Dazu kommt: Der Zoll weist im Bereich „Internetbestellungen“ darauf hin, dass bei Bestellungen aus Nicht-EU-Staaten neben Zollabgaben grundsätzlich auch steuerliche Themen wie die Einfuhrumsatzsteuer relevant sein können. Für die Buchhaltung ist deshalb wichtig, dass Rechnungen, Zahlungsnachweise und Unterlagen des Versanddienstleisters vollständig aufbewahrt werden.
Worauf sollten Betriebe bei Online-Bestellungen achten?
Handwerker sollten künftig genauer prüfen, woher die Ware tatsächlich kommt. Ein deutschsprachiger Online-Shop bedeutet nicht automatisch, dass die Ware aus Deutschland oder der EU versendet wird. Entscheidend ist, ob die Ware aus einem Nicht-EU-Staat eingeführt wird.
Außerdem sollte man nicht nur den Warenpreis vergleichen, sondern den Gesamtpreis. Dazu gehören insbesondere Warenpreis, Versandkosten, Einfuhrumsatzsteuer, Zoll, Pauschalzoll und mögliche Service- oder Abwicklungsgebühren des Paketdienstleisters.
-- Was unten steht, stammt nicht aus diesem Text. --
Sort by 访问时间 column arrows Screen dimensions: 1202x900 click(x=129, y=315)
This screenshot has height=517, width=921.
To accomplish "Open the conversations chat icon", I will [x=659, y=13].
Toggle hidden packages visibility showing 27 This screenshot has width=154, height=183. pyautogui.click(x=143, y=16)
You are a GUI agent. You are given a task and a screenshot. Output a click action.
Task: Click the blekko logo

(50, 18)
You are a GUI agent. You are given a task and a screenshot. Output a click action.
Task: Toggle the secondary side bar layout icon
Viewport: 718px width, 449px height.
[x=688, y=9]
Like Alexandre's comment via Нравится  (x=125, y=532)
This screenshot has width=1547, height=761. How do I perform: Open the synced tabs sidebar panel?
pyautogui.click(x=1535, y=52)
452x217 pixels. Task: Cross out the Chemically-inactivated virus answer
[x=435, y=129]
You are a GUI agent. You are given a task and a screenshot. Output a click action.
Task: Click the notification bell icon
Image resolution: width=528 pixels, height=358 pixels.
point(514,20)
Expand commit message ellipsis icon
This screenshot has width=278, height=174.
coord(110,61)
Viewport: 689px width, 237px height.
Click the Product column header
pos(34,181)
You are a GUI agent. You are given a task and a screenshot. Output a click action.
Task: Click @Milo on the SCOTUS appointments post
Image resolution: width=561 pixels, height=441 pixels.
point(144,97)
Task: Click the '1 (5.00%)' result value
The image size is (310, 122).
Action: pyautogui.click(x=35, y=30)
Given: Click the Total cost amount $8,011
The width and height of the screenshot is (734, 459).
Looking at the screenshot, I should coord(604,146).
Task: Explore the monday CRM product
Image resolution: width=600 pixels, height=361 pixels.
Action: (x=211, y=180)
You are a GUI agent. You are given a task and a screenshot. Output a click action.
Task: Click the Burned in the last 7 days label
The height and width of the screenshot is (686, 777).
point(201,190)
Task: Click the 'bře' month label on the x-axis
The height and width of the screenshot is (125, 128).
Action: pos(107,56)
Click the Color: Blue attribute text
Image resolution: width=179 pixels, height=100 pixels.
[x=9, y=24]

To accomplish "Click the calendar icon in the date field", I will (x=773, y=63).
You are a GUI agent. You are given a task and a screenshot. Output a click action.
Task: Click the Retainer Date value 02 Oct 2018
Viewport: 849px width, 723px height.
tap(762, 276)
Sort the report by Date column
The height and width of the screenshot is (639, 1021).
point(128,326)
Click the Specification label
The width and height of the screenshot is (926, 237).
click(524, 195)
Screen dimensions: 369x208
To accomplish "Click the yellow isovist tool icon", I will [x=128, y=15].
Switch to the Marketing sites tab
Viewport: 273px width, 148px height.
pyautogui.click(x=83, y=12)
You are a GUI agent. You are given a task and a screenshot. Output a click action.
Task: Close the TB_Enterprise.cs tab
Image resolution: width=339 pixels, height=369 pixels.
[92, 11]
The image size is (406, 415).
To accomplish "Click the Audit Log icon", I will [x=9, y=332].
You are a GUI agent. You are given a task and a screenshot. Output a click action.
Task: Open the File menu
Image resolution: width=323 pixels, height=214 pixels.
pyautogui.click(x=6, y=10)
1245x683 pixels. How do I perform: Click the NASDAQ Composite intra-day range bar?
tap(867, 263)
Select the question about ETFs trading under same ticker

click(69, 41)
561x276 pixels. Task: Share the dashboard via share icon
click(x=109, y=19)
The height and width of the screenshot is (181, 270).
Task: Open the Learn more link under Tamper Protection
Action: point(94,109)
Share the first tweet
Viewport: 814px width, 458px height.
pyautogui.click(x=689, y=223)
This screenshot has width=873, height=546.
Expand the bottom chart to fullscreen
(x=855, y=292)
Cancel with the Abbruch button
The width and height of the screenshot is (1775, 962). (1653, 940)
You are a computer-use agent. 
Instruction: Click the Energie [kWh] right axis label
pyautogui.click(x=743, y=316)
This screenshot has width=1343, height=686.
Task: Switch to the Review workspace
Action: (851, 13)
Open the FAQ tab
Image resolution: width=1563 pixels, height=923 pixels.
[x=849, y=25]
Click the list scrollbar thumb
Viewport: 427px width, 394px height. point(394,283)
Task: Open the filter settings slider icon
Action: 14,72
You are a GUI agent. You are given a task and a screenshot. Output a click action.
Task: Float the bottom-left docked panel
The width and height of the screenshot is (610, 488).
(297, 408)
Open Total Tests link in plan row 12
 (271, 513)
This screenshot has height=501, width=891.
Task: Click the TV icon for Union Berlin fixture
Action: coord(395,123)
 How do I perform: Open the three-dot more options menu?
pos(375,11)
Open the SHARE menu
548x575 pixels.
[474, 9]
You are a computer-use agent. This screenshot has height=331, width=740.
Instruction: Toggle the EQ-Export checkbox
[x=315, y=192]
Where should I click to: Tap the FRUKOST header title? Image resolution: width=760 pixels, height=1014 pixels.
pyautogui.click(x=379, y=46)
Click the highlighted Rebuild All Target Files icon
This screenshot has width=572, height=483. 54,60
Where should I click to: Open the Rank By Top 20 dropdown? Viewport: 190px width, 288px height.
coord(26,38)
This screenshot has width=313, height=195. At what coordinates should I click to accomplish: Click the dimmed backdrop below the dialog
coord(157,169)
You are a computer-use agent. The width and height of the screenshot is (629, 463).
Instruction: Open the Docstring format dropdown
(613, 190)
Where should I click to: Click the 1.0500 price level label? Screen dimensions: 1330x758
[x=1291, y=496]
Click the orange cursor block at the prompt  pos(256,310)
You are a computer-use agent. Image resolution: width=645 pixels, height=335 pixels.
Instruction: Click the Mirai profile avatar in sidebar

Ein Beispiel aus der Praxis:
Ein Handwerker sieht online ein Spezialwerkzeug für 42 Euro. Der Preis wirkt günstig. Kommt die Ware aber aus einem Nicht-EU-Staat, können zusätzlich Einfuhrabgaben, Versandkosten und Bearbeitungsgebühren entstehen. Wird im gleichen Paket noch weiteres Zubehör mitbestellt, können durch mehrere Warenkategorien zusätzliche Pauschalzölle anfallen. Das vermeintliche Schnäppchen ist dann möglicherweise gar nicht mehr günstiger als der Einkauf beim Fachhändler oder Großhandel.
Unser Tipp aus steuerlicher Sicht
Vor allem Betriebe mit regelmäßigen Online-Bestellungen sollten ihre Einkaufsprozesse einmal sauber prüfen:
Wo bestellen wir regelmäßig?
Kommt die Ware aus Deutschland, der EU oder einem Drittland?
Werden die Belege vollständig gespeichert?
Sind Zoll, Einfuhrumsatzsteuer und Nebenkosten in der Buchhaltung richtig erfasst?
Werden diese Kosten in Angeboten und Nachkalkulationen berücksichtigt?
Für Handwerker in Duisburg und Umgebung ist das kein reines Zollthema. Es geht um saubere Kalkulation, vollständige Buchhaltung und stabile Margen. Denn am Ende zählt nicht der schönste Warenkorb, sondern das, was nach Auftrag, Materialeinsatz und Kosten tatsächlich im Betrieb hängen bleibt.
Wir unterstützen Sie dabei, betriebliche Online-Bestellungen steuerlich und buchhalterisch richtig einzuordnen – damit aus einem günstigen Klick kein teurer Nacharbeitsfall wird.
Quellen
Generalzolldirektion / Zoll online: „Wegfall der 150-Euro-Zollfreigrenze“, veröffentlicht auf zoll.de.
Generalzolldirektion / Zoll online: „Internetbestellungen“, Bereich Postsendungen und Internetbestellungen aus Nicht-EU-Staaten.